There have been a whole slew of comic books films over the course of the last two decades. This started off with Tim Burton's Batman, which pretty much sparked a whole subgenre of filmmaking dedicated to just superheroes (prior to this point Hollywood had only deemed Superman worthy of the big screen treatment), and has since expanded into a range of wildly different interpretations of comic book mythology. Thankfully this means that, alongside the increasingly carbon-copy ranks of traditional superhero movies, we're starting to see films that explore the collision of reality and comic books in less predictable ways. Super is an original 'super'-hero flick that comes at its concept by way of indie-comedy stylings. In a way it's a superhero film with DIY punk-rock ethos (as exemplified by the opening credits), with a complete disregard for the moral codes that underlie mainstream filmmaking and a need to get back to basics in a way that similar films (Kick-Ass, Defendor) only brush on.

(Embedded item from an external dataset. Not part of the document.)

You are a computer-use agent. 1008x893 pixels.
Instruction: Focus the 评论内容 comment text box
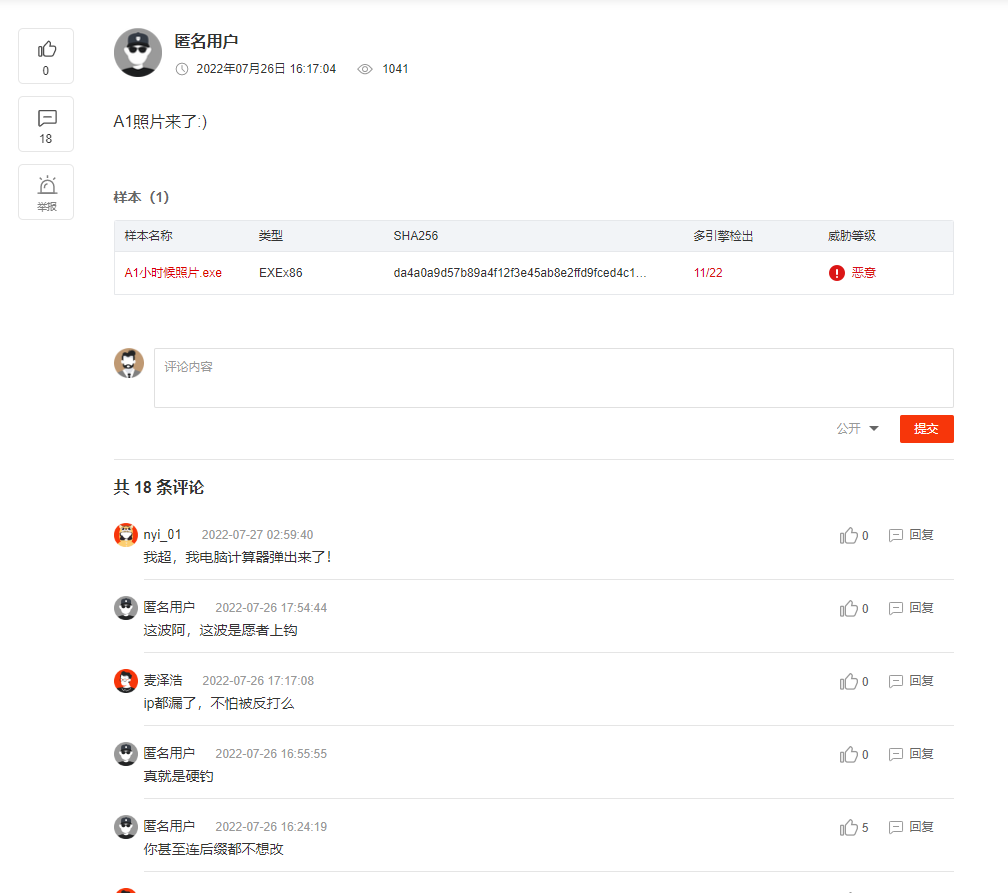[554, 378]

Frank (Rainn Wilson) is an everyman character, and not in the square-jawed all-American sense. He's weird, a guy with a long history of not standing up for himself as life continuously deals him shitty hands. He begins retreating into a fantasy world (as you do) when he loses his wife to drugs and a sleazed-up Kevin Bacon. He begins having some disturbing visions of God and - fuelled by a combination of sexual repression and misdirected Christian morality - he starts descending down a slippery slope that sees him go from inspirational anti-hero to actual psychopath. Super is like a garish, superhero-version of Taxi Driver. It's Taxi Driver in tights.

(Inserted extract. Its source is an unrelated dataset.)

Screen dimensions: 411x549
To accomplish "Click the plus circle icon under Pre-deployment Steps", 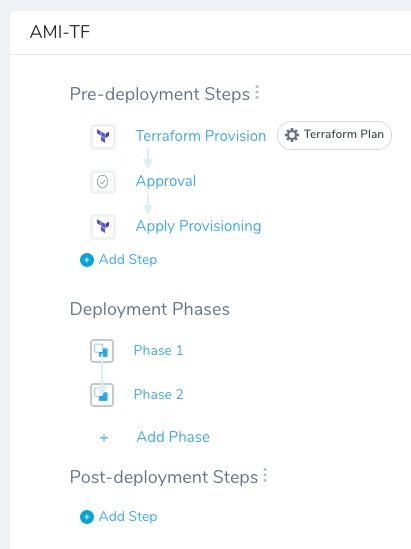I will point(87,260).
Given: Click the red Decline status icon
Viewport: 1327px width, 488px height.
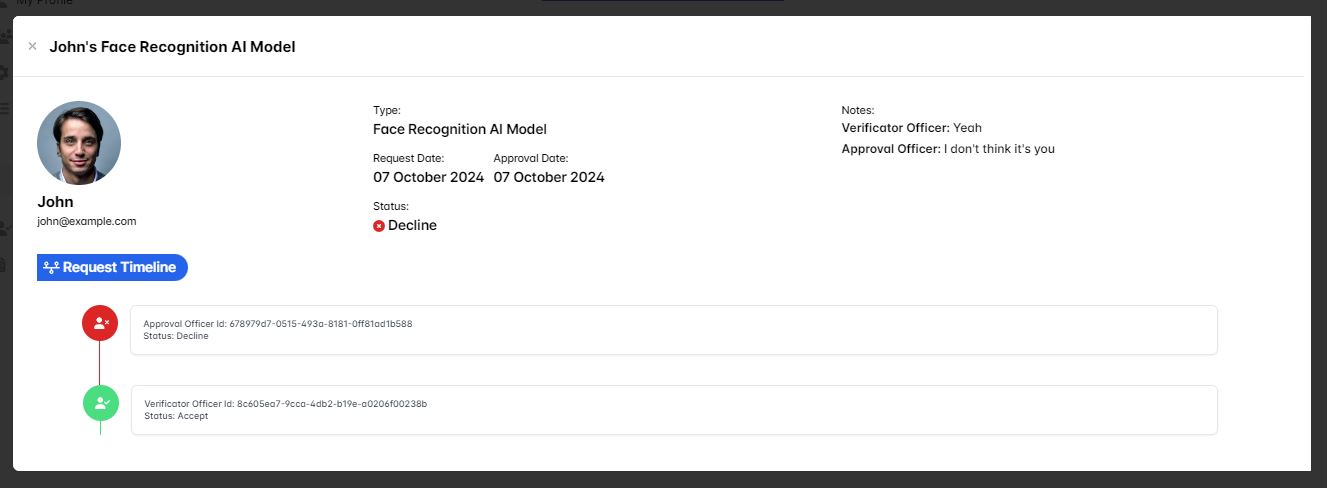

Rainn Wilson is fantastic in the lead role but the scene-stealer is quite easily Ellen Page as his attention-deficit sidekick, Libby. She gets caught up in the fantasy in a big way, laughing uncontrollably whenever she hurts people like some misguided, hyperactive child. It's actually a bit disturbing, and I love the fact that Page was unafraid to take it that far. This whole film goes all the way, it's uncompromising and balls to the wall, thumbing its nose at convention and giving us the most brutally truthful 'superhero' film yet.
I loved this film. It's so blackly over-the-top and hilarious, but it's also refreshingly uncomfortable to watch. The moment where Frank's alter-ego, the Crimson Bolt, dishes out some street-justice to a queue-jumper is one of the more shocking moments I've seen in a film lately. This is the sordid reality of fighting crime as a masked vigilante... for it to work like in the comic books, there has to be some degree of psychosis involved. I mean, if you really wanted to stop a criminal then you have to be ready to use violence to do it, because the criminal you want to stop isn't going to go down quietly. This is a violent film, it makes a big point of overstepping the line to show how morally grey the superhero genre really is, and it highlights the hypocrisy of the bloodless violence that features in most comic book movies. These movies are so codified in their interpretation and depiction of morality, all too clearly delineating the differences between 'heroes' and 'villains' and the codes of honour that allow viewers to get swept up in the fantasy. And it is a fantasy. Super is all about what it would really be like if someone did decide to become a 'superhero'... to a large degree it sends up the conventions of the superhero genre, but it isn't your typical piece of satire.
DIRECTOR: James Gunn
WRITER: James Gunn
KEY ACTORS: Rainn Wilson, Ellen Page, Kevin Bacon, Liv Tyler, Michael Rooker, Gregg Henry, Linda Cardellini, Andre Royo
RELATED TEXTS:
- It's just my personal opinion, but I think this film plays as an original homage to Taxi Driver. Also see the underrated comedy Observe and Report for a similarly brilliant take on depression, mental illness and vigilantism.
- Other 'real life superheroes' films: Defendor and Kick-Ass.